Exercise details
From the records below, pull out each line that contains the word "Task" and copy it unchanged.

Data supplied
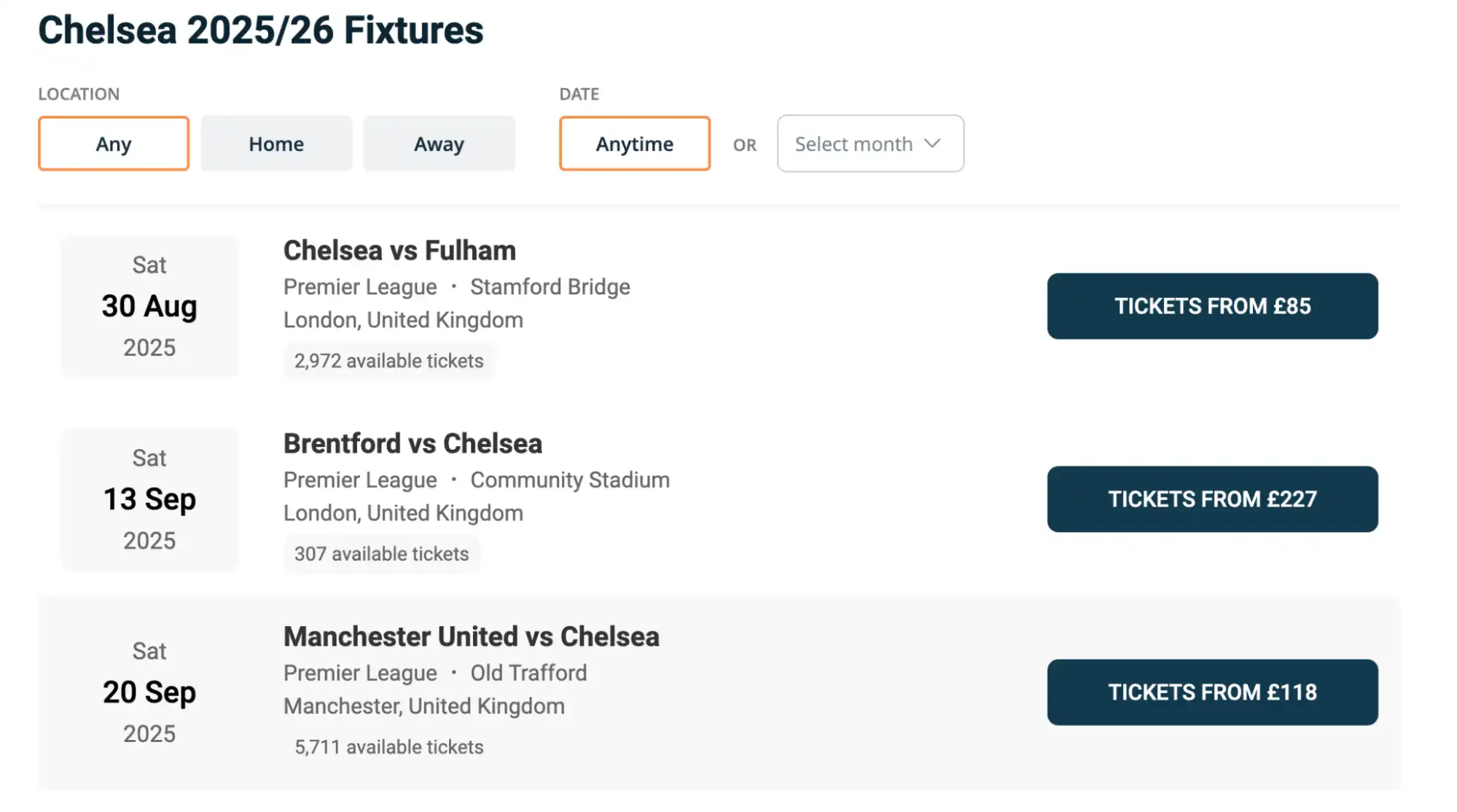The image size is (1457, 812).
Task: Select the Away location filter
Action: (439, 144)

...

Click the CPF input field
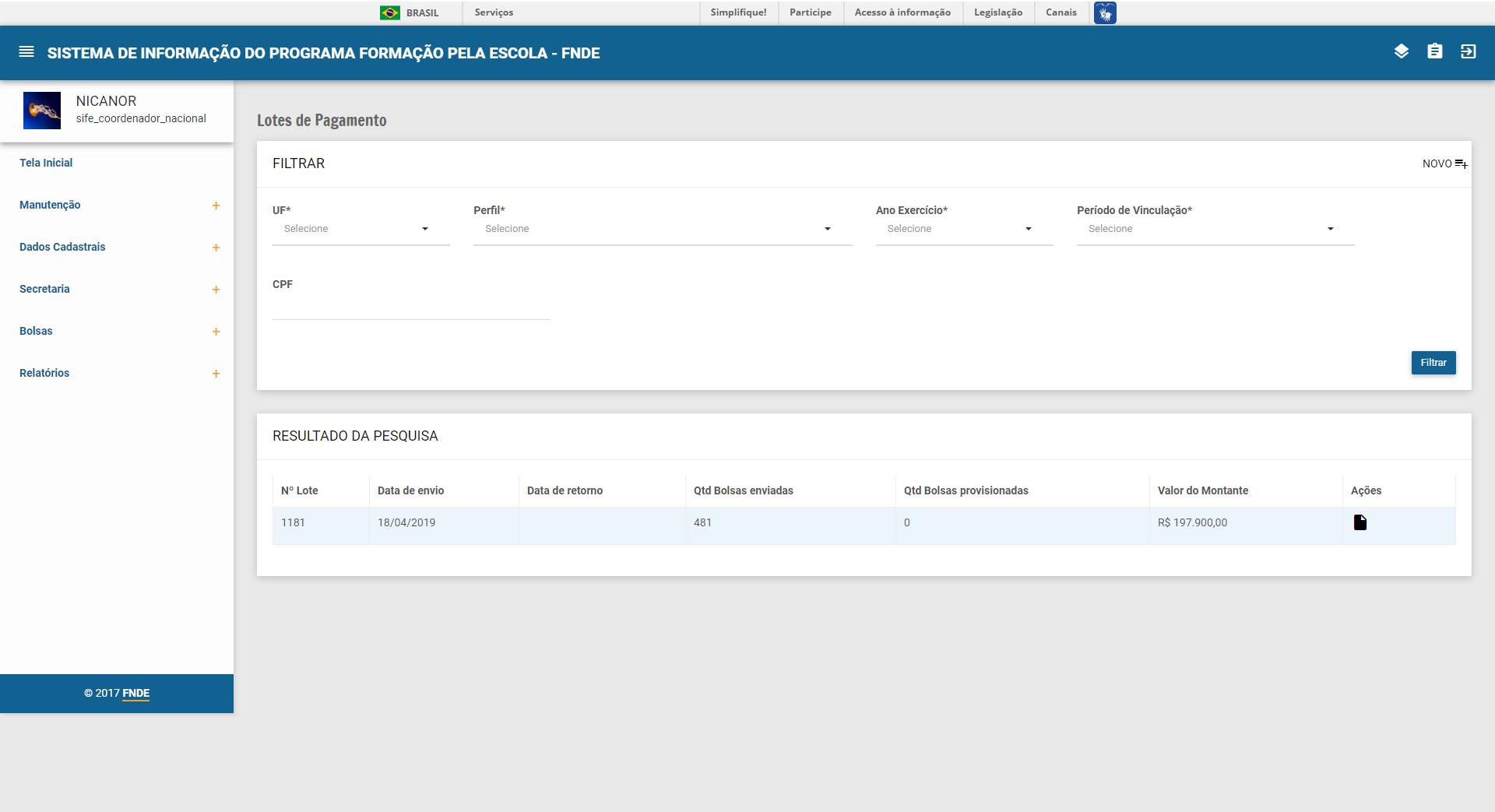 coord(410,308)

...

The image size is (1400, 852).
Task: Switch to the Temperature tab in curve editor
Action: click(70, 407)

Solution for this problem
Task: Select the Away location filter
Task: Switch to the Temperature tab in curve editor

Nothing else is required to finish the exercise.